Friday, June 21, 2024

Accountant charged with over 200 counts of fraud

Following a marathon investigation conducted by the Directorate on Corruption and Economic Crime (DCEC) that took six years to complete, a Botswana Building Society (BBS) accountant is being charged with 232 counts of fraud.

Recently, former BBS accountant, Lyrah Malobela, appeared before a Gaborone Village magistrate Court accused of stealing P1 million.

The facts of the case allege that Malobela, whilst employed by BBS in Gaborone and responsible for reconciling cash books, handling petty cash and performing direct debits and stop orders, as from March 20th 1998 to 29th January 2004, transferred funds on several occasions amounting to P392 030, 39 to her personal savings account.

Malobela again from April 2004 to 26th September 2006 on several occasions allegedly transferred funds amounting to 571 219, 93 to an account belonging to one Osetswe Kebosietswe, who is Malobela’s maid.

She further allegedly transferred P3610 to an account belonging to one Oabamang Phukula, who is her close relative.
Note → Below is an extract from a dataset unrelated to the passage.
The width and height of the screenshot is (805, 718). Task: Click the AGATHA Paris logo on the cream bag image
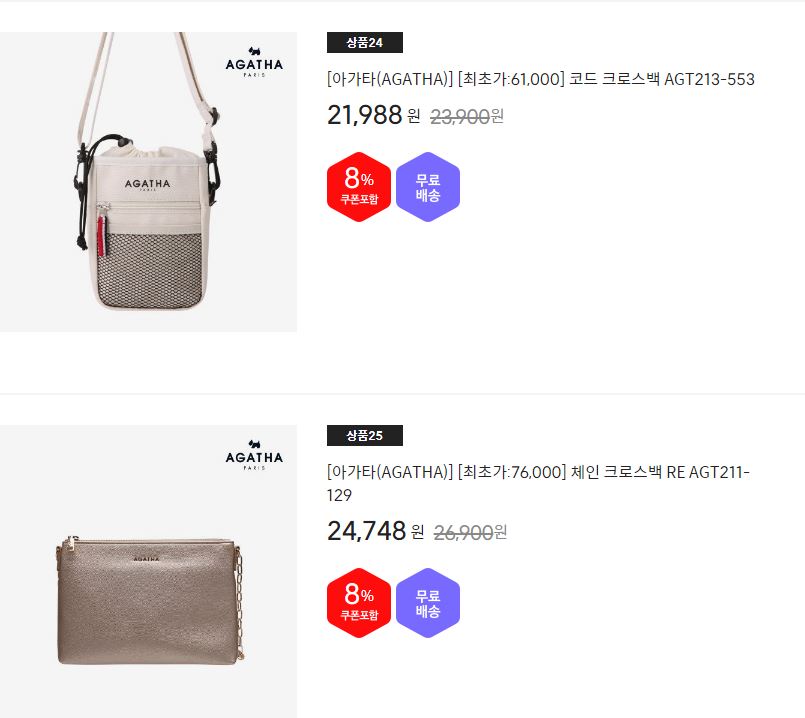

Details of the case have revealed that all the accounts are with BBS and the money was transferred as stop orders from other banks namely, Standard Charted, First National and Barclays Banks.

The DCEC alleges that Malobela manipulated stop order cash books and journals.
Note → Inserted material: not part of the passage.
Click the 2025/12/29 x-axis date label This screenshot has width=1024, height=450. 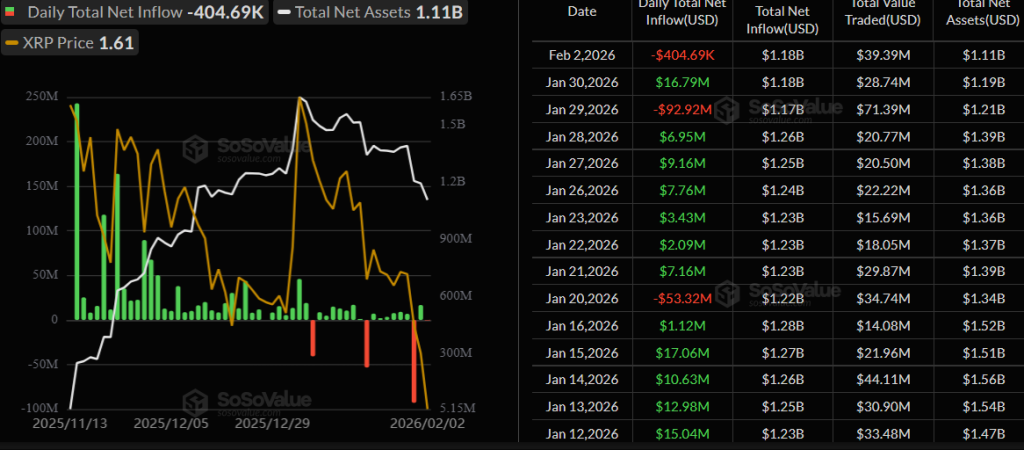[x=273, y=423]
On receipt of bank statements from respective commercial banks, Malobela allegedly would then pass fraudulent journal entries by editing the respective cash.

A BBS Financial Director told The Telegraph that “the accused person was dismissed and the matter was reported”.
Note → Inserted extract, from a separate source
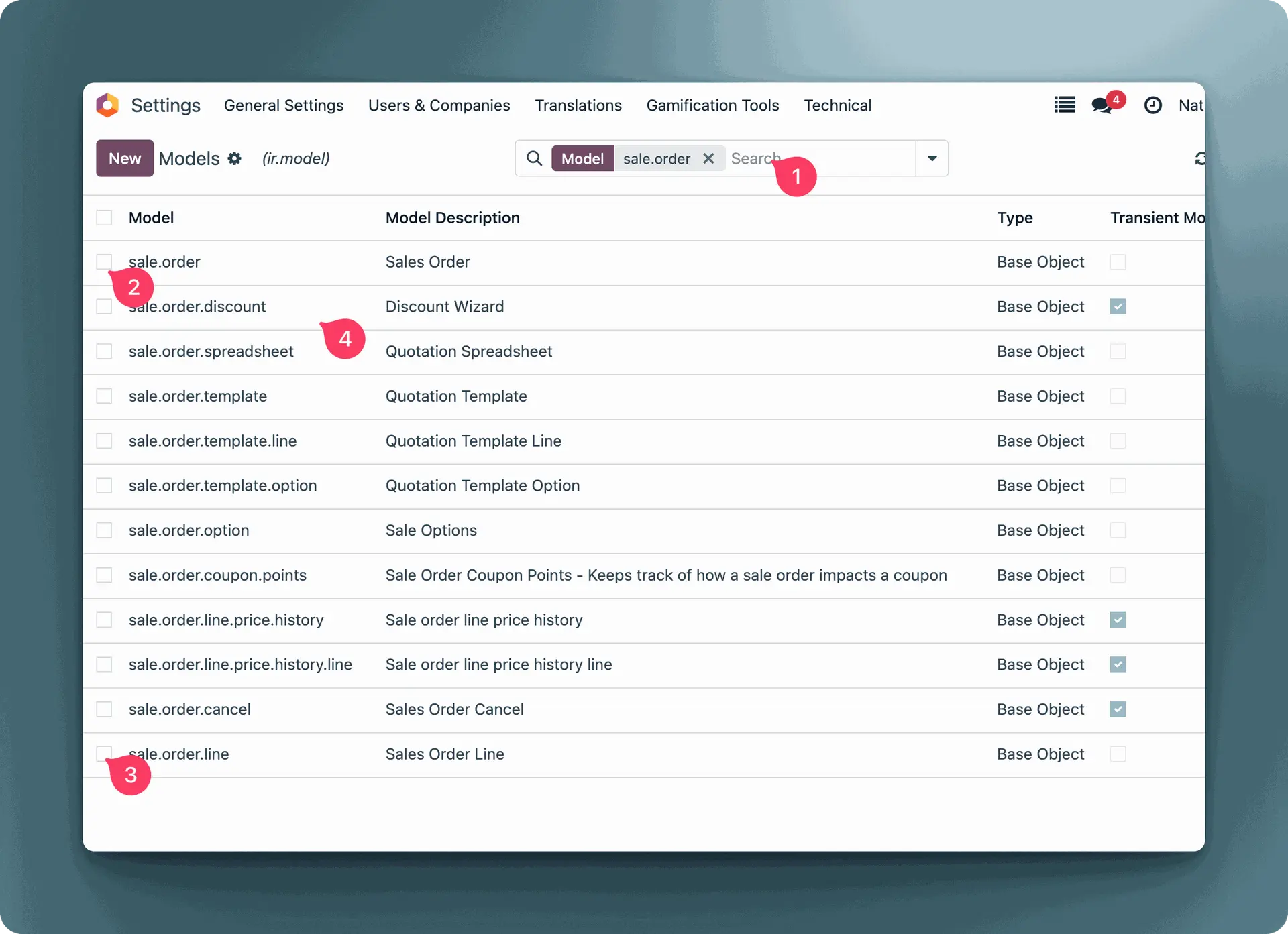The width and height of the screenshot is (1288, 934).
Task: Click the magnifying glass search icon
Action: (x=534, y=158)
He said they did not recover anything and it was the first of its kind, adding that the society has increased fraud awareness amongst its employees and taken other internal measures to curb fraud.
BBS, he said, has since introduced biometric identification for its customers.

The Public Relations Officer of the DCEC, Lentlwe Motshoganetsi, told the Telegraph that “only P5 OOO was recovered”.

He defended his organization, saying that, “It is true that our investigations of some cases take time but that is the nature of the work.”

Malobela will appear before court on the 3rd of next month at which trial dates will be set.